Exercise requirements -
Copy out the listing that follows in its entirety, keeping it exactly the same.
____________________
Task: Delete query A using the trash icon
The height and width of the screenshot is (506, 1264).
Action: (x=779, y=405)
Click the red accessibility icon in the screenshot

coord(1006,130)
____________________
Response to this task -
Task: Delete query A using the trash icon
The height and width of the screenshot is (506, 1264).
Action: (x=779, y=405)
Click the red accessibility icon in the screenshot

coord(1006,130)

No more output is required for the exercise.